§ **Source material**
▼▼▼

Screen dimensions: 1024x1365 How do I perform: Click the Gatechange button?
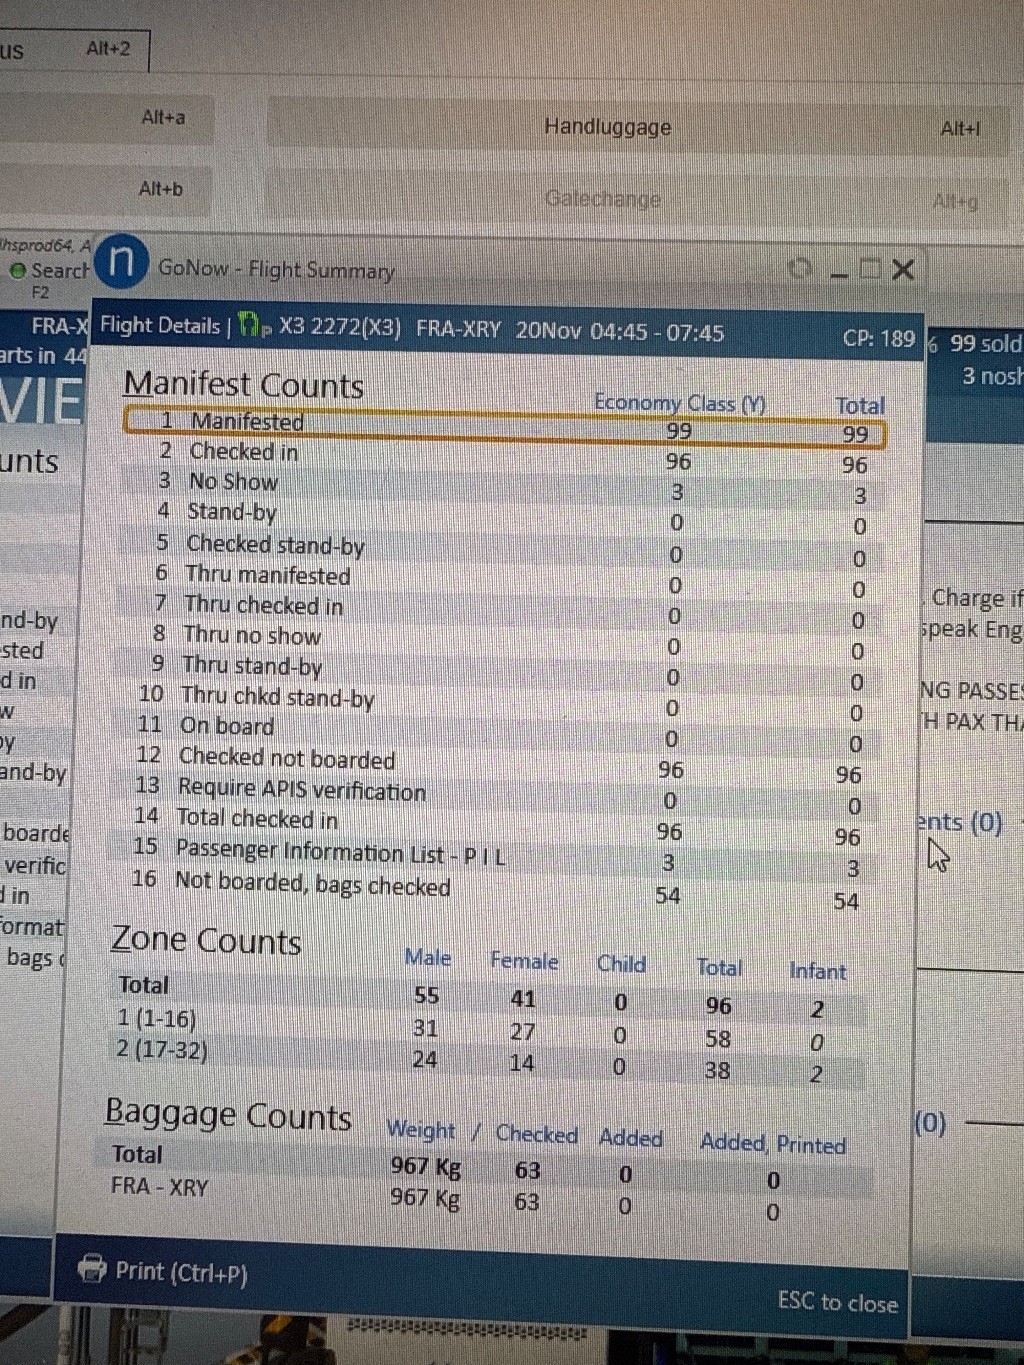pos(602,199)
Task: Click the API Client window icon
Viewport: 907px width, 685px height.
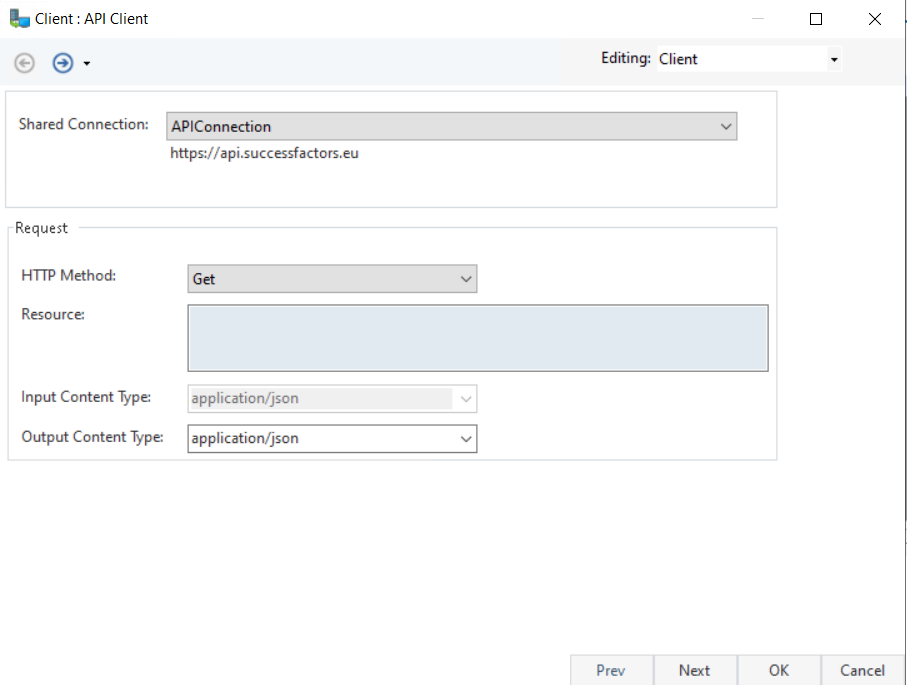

▲▲▲
▼▼▼

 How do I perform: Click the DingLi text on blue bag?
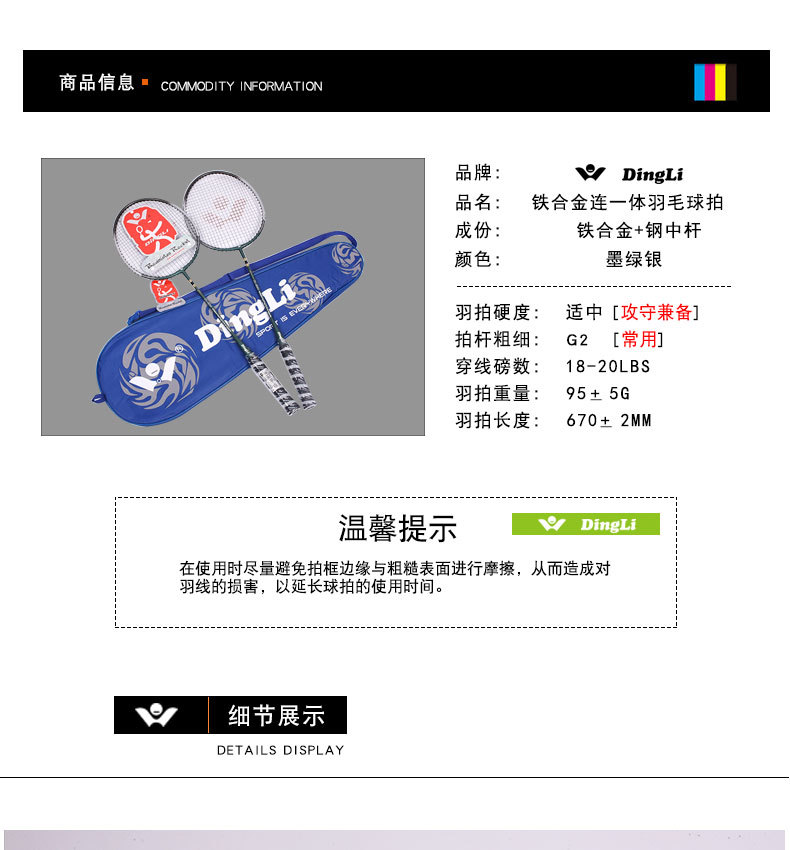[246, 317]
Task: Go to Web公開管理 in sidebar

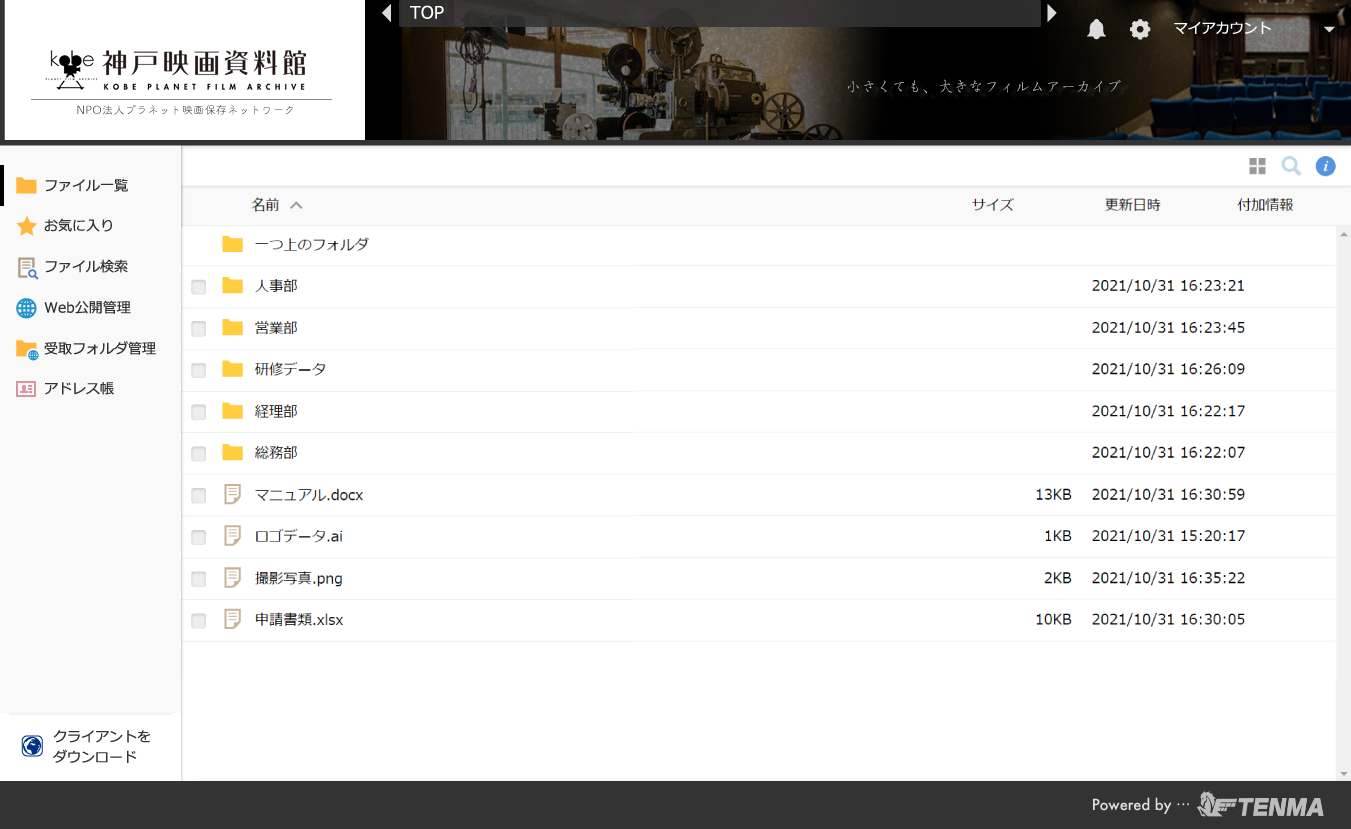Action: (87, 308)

▲▲▲

§ **How to complete this task**
Though the entries above contain pictures, none should be copied; reproduce only the lines between the one holding "Screen dimensions: 1024x1365" and the one holding "Viewport: 907px width, 685px height.", inclusive, exactly as written.

§ **Worked solution**
Screen dimensions: 1024x1365 How do I perform: Click the Gatechange button?
pos(602,199)
Task: Click the API Client window icon
Viewport: 907px width, 685px height.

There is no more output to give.